Une soirée de débâcle au « Lot » Of Wine (c’est quand on la salle et le bar sont remplis, qu’on se fait marcher sur la tête et que l’envie nous vient de pousser les murs, une soirée classique en fait !)…

Une jeune femme retient mon attention…

Une jeune femme que j’avais trouvée étrange car, arrivée avec un petit groupe de personnes mais jamais vraiment restée en leur compagnie. Toute virevoltante et assez curieuse de tout ce qui se passe de l’autre côté du bar, elle passe pour la énième fois aux abords de notre « site de production intensif d’assiettes victuailleuses » et, à ce moment-là, on ouvre une quille de « Grololo »…

Grololo

Interloquée et subitement incendiaire, la jeune femme s’insurge, peste et hausse le ton à la faveur de ses sourcils puis nous déverse un :

Ah c’est bien un truc de mec ça ! Non mais c’est quoi cette étiquette ? La parité on n’y est pas encore !!

L’attention des habitués du bar se meut petit à petit en bruits soutenus des hilarités intérieures, ça pouffe tout contenu, les lèvres pincées, ça rit en toute discrétion derrière les mains.
Courroucée et en attente d’une attention collective, elle poursuit :

Et pourquoi n’y a-t-il pas un vin qui s’appelle « Bibite » ?

Ce sur quoi mon homme (qui œuvrait d’ores et déjà au remplissage des verres au bar) lui rétorque, de sa plus vive répartie toute Cadurcienne :

Sans doute parce qu’aucun cépage ne se nomme « Bite » ?
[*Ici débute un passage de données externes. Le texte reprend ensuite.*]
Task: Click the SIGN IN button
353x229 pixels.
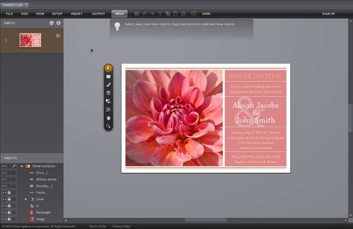Action: [328, 14]
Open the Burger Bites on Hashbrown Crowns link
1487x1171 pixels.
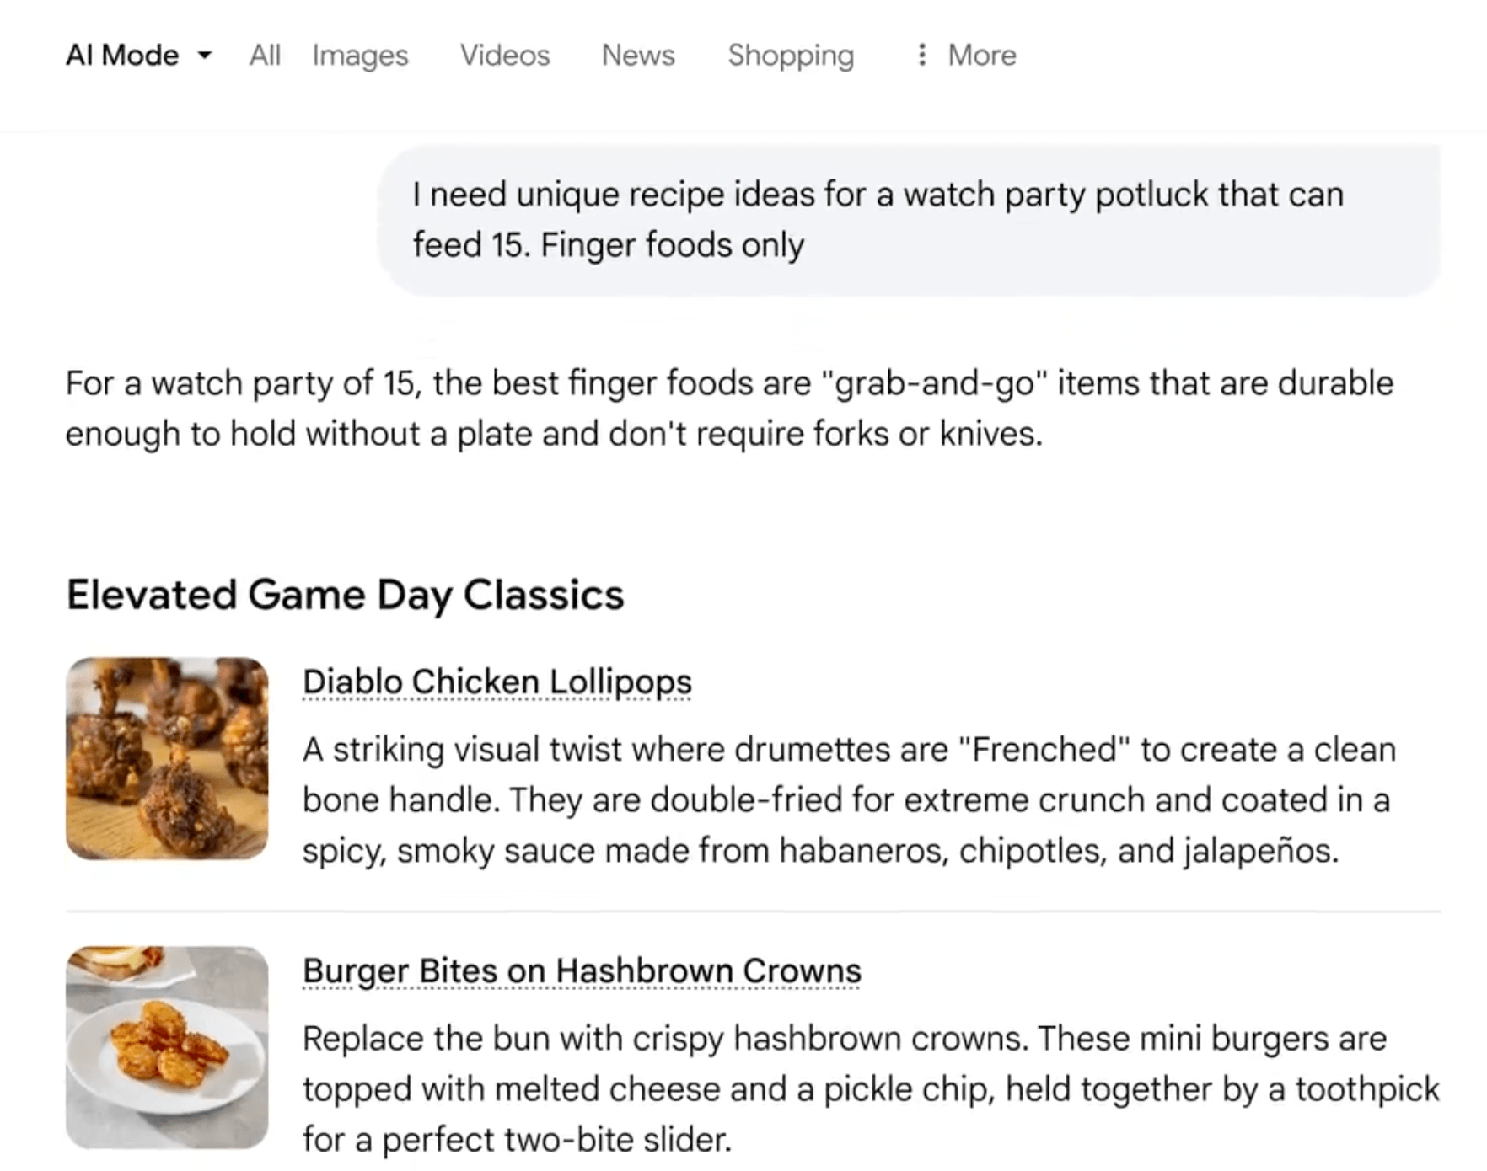pos(582,970)
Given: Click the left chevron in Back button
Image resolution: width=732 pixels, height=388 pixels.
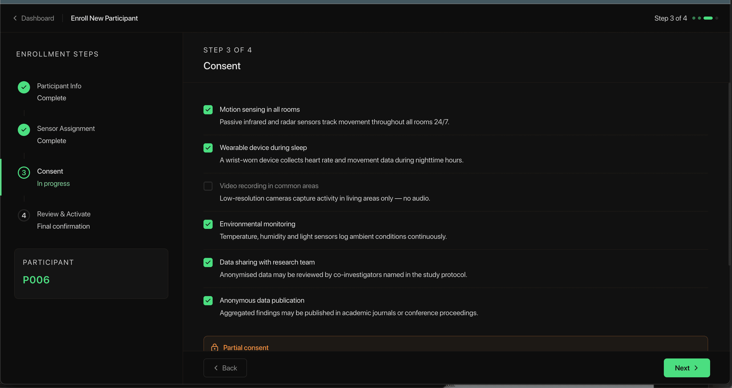Looking at the screenshot, I should click(x=216, y=368).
Un ange est passé juste après ça… Se faufilant entre les rires enfin dé-contenus et devenus explosifs des convives autour… Mais la part de cet ange là n’était rien que pour elle…

On n’a pas cru bon de lui donner l’occasion de goûter ce fameux « Grololo »… A tort ou à raison !

De la relativité…

Un vin exceptionnel… Qu’est-ce qui rend un vin exceptionnel ?

D’aucuns disent qu’il est issu d’un grand terroir. D’autres qu’il est fait par un grand vigneron. Pour beaucoup, il faut les deux. Certains disent qu’il se doit d’être cher ; ils y voient un signe de la reconnaissance publique de sa grandeur. Il doit aussi être en bio, ou pas. Rouge ou blanc. Puissant ou sur la finesse (les deux, c’est aussi possible). Long évidemment, et souvent la complexité est exigée.

Tout ceci fait le bon vin, voire le très bon vin.

Chacun(e) aura donc son panthéon personnel, selon ses propres critères. Tous relatifs.

Ce qui rend un vin exceptionnel à mes yeux, c’est la façon dont je l’ai bu et probablement encore plus avec qui.

N’étant ni œnologue, ni dégustateur professionnel, encore moins sommelier ou « prince des gastronomes », je ne me risquerai pas à décréter qu’un vin est grand. J’assume par contre de dire que j’ai trouvé un vin exceptionnel. Exceptionnel s’entend pour moi, mes petites papilles et mon gros cœur.

Il se trouve que ce Chambolle-Musigny Les Amoureuses de 1966 fut un vin exceptionnel.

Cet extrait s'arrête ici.